Les premières étoiles de l'univers auraient été détectées

Des boules de gaz brûlantes auraient vu le jour environ 180 millions d'années après la naissance du cosmos.

De Nadia Drake
Cette illustration représente l'apparence potentielle des premières étoiles de l'univers.
Cette illustration représente l'apparence potentielle des premières étoiles de l'univers.
PHOTOGRAPHIE DE Illustration de N.R.Fuller, National Science Foundation

Si les étoiles nous accompagnent à la tombée de la nuit, ces lueurs scintillantes n'ont pas toujours fait partie du cosmos. Des scientifiques seraient remontés dans le temps, et d'après eux les premières étoiles ne seraient apparues que 180 millions d'années après le Big Bang, moment où l'univers tel que nous le connaissons aujourd'hui a vu le jour dans une gigantesque explosion.

Depuis des décennies, des équipes de scientifiques cherchent inlassablement à détecter les empreintes de ces premières étoiles. Dans le cadre d'un projet appelé EDGES, une détection récente est apparue sous la forme d'un signal radio se déclenchant lors de l'interaction entre la lumière des étoiles et l'hydrogène emplissant le vide primaire.

Si le signal était confirmé, cette détection ouvrira la voie à de nouvelles enquêtes cosmologiques et promet quelques casse-tête en perspective.

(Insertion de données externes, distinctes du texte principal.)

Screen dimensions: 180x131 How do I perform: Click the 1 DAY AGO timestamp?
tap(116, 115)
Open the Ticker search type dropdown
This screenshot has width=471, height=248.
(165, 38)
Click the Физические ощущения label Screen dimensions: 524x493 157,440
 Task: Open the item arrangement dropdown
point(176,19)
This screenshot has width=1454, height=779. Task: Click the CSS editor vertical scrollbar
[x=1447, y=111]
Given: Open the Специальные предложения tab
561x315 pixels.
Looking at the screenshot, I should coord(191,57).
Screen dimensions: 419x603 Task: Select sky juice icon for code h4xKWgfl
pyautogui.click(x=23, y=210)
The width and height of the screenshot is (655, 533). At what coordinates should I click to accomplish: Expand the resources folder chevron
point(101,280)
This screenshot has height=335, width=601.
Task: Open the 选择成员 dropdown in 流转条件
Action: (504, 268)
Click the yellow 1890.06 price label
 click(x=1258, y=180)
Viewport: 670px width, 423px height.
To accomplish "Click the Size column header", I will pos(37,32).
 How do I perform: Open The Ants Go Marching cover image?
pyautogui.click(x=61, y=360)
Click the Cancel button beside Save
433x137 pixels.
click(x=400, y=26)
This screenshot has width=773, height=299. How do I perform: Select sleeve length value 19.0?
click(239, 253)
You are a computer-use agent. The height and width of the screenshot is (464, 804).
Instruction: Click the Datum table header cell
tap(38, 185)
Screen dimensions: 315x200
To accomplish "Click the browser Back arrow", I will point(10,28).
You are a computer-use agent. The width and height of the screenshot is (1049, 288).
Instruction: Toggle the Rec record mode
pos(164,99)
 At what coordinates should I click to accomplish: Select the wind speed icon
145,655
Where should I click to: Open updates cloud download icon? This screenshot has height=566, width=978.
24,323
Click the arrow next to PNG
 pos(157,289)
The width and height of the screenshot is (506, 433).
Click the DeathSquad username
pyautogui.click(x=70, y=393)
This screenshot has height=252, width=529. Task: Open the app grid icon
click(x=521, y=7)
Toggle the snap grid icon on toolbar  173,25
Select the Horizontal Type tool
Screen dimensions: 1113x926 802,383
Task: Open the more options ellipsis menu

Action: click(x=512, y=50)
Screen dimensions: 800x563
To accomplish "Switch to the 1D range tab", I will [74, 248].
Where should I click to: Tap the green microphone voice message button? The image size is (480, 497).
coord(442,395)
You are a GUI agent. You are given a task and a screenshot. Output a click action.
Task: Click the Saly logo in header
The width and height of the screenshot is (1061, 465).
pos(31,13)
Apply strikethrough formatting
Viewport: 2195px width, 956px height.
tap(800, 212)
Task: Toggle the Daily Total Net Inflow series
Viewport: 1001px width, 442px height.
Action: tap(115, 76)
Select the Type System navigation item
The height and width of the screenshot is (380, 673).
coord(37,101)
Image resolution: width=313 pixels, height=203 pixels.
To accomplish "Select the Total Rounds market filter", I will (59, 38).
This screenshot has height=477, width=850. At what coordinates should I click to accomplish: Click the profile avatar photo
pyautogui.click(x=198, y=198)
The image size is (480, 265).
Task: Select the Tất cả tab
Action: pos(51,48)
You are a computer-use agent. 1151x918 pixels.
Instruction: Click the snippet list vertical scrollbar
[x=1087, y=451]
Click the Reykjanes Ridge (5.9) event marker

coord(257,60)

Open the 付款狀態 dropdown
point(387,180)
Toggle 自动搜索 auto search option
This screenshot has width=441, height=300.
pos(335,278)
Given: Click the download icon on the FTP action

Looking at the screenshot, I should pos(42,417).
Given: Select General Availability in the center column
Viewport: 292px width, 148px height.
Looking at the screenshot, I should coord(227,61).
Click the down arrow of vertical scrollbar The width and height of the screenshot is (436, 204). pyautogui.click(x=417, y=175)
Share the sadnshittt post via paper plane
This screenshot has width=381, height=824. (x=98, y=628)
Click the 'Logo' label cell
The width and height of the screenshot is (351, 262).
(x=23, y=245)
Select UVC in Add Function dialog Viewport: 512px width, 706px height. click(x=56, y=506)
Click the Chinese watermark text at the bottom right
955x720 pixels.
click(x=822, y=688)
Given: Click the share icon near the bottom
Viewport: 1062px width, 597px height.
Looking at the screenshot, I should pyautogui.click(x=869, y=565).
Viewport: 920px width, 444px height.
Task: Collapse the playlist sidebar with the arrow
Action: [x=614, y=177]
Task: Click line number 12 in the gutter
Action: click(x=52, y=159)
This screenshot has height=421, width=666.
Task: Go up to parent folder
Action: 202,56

« L'aube cosmique est jusqu'ici restée complètement inexplorée », reconnaît Cynthia Chiang, physicienne à l'université de KwaZulu-Natal, en Afrique du Sud. « Avoir une nouvelle vision de ce fragment de l'histoire de l'univers est quelque chose d'extrêmement enthousiasmant. La détection EDGES est une première étape si nous souhaitons comprendre de manière approfondie la nature des premières étoiles. »

 

L'AUBE COSMIQUE

Peu après sa naissance, l'univers a été plongé dans l'obscurité. Les premières étoiles se sont éclairées lors de la fusion du gaz chaud et d'amas de matière noire, qui se sont contractés jusqu'à devenir suffisamment denses pour embraser les noyaux nucléaires des petits soleils.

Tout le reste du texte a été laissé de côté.